While recess appointments have long been used by presidents to at least temporarily fill federal positions, they attract the most attention when they are used to install a nominee who might be otherwise blocked by the Senate. One such politically-charged case is before the Supreme Court today and it could result in sharply curtailing recess appointments in the future.
The case is reaching the high court at a time when President Obama has been locked in a bitter fight with Senate Republicans over his nominees, particularly his choices for the judiciary. But while appointments have been a contentious issue during his administration, Obama has resorted to the recess appointment at a far lesser pace than the four presidents before him.

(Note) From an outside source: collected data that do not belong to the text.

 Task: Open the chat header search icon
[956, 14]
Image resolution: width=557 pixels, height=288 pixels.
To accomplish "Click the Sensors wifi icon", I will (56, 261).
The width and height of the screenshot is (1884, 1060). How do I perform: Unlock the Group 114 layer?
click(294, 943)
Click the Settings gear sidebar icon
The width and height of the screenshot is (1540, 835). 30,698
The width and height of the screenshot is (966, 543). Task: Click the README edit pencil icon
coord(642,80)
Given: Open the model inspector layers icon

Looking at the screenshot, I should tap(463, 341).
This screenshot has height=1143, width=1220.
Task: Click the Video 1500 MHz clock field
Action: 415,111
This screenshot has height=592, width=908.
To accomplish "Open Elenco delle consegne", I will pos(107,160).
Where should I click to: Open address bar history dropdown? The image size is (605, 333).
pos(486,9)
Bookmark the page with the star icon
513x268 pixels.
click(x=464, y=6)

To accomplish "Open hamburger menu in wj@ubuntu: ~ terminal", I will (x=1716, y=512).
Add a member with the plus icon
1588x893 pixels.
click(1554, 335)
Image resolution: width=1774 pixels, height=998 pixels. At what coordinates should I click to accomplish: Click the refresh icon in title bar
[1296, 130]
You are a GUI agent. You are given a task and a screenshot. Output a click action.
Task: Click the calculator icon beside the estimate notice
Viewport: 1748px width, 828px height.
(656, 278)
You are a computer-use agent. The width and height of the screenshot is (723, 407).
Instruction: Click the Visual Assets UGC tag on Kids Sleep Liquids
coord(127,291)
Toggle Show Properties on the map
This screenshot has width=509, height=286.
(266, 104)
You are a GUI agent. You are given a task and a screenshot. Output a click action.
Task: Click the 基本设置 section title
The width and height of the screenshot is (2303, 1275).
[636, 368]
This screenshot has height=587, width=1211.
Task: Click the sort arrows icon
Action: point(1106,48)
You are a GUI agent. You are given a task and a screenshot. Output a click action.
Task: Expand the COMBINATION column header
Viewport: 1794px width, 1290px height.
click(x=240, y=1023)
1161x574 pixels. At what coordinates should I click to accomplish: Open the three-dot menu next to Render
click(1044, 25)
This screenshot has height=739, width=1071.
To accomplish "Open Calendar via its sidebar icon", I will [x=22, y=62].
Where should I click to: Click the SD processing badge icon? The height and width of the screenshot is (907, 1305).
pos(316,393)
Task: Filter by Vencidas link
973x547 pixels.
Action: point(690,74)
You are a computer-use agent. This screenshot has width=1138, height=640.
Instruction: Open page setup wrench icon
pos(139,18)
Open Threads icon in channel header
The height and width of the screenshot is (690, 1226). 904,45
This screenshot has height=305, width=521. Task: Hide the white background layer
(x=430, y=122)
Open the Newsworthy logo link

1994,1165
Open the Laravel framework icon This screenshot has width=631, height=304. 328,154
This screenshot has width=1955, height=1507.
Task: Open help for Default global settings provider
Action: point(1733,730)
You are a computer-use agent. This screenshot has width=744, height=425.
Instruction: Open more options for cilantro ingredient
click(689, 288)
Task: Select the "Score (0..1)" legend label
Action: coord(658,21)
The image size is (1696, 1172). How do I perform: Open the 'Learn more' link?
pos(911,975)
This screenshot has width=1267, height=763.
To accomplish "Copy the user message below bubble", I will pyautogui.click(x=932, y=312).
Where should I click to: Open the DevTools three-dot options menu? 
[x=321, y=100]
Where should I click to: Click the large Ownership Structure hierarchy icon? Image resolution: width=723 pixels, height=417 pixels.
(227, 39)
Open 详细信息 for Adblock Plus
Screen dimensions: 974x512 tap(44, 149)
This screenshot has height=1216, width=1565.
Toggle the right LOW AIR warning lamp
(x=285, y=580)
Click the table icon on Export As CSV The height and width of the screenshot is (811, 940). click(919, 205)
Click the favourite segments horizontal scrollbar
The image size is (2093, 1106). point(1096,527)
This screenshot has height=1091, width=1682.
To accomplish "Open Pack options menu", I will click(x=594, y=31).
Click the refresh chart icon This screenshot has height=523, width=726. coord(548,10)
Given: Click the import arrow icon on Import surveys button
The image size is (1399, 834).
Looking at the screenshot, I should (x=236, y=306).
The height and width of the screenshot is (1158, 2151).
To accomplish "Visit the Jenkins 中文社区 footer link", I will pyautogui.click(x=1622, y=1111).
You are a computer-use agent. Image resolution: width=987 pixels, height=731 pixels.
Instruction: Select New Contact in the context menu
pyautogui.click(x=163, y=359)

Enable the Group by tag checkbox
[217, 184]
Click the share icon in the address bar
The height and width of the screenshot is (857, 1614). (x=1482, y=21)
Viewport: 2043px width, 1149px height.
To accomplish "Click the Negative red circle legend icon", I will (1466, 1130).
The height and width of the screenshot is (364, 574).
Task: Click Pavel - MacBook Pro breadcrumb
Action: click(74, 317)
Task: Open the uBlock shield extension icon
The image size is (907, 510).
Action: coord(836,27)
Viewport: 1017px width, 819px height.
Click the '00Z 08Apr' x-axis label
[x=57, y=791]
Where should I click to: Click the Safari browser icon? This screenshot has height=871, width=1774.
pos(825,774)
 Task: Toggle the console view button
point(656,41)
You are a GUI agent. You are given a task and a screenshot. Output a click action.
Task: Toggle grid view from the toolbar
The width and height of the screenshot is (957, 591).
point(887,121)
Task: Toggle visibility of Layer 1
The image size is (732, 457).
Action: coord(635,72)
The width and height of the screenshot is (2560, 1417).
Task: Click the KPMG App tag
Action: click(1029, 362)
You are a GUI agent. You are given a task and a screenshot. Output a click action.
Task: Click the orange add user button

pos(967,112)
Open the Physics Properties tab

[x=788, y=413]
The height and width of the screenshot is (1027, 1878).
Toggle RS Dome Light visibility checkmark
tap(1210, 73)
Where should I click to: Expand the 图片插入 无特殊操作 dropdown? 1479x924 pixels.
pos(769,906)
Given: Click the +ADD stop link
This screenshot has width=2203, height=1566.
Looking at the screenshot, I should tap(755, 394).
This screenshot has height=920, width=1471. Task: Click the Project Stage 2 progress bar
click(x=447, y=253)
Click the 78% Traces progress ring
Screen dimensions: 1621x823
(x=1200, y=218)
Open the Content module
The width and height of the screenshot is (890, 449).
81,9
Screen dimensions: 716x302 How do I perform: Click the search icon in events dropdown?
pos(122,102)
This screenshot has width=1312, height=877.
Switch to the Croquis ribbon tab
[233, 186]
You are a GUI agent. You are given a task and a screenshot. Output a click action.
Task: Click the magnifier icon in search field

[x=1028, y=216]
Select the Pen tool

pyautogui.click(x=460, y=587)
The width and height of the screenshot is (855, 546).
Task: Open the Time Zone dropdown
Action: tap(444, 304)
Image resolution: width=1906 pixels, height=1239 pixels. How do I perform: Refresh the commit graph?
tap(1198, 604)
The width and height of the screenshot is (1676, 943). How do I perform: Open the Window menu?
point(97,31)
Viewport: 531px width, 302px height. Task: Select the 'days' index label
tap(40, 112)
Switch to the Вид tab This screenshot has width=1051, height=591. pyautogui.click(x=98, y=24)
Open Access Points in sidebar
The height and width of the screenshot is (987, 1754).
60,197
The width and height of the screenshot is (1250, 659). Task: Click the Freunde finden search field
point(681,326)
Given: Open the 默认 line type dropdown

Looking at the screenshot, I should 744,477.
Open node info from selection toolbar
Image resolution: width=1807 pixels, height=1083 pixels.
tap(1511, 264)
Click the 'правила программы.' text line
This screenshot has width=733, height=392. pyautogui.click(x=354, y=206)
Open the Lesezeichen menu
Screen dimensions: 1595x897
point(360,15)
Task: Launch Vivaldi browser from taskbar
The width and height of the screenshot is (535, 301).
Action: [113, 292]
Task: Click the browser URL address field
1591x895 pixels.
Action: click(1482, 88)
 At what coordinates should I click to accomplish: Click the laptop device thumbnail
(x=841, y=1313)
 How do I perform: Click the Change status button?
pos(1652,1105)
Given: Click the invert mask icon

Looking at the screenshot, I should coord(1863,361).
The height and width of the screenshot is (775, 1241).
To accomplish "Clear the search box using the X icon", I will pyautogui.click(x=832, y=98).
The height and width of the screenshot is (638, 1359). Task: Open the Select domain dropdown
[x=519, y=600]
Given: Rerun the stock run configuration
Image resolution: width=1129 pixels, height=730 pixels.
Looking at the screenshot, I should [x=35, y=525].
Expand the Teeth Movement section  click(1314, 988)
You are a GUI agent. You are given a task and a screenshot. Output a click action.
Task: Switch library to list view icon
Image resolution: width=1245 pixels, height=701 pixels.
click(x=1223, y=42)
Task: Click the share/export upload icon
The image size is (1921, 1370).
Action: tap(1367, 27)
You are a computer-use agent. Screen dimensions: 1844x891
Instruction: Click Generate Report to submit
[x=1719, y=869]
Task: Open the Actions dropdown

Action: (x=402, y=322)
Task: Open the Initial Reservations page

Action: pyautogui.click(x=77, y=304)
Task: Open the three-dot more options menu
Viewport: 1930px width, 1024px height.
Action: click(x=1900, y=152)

So far, Obama has made recess appointments 32 times, according to a Feb. 2013 analysis by the Congressional Research Service. Among the last four presidents, Ronald Reagan made the most recess appointments (232), followed by George W. Bush (171), Bill Clinton (139) and George H.W. Bush (78), who served only one term. These include not only ones made between sessions of Congress, but ones during recesses within a session.
The case being argued at the high court stems from three recess appointments President Obama made in 2012 to the National Labor Relations Board —the kind of action that Republicans were trying to forestall by holding brief pro forma sessions during a long holiday break. When the NLRB ruled against a Washington state company in a labor dispute, the company sued, saying the recess appointments were improper.
When George W. Bush was president, Senate Democrats tried to use the same tactic of holding pro forma sessions in an effort to prevent use of recess appointments. Bush had made several controversial recess appointments, prompting Senate Majority Leader Harry Reid to schedule pro forma sessions in 2007 to try and head off possible recess appointments during the two-week Thanksgiving break in 2007.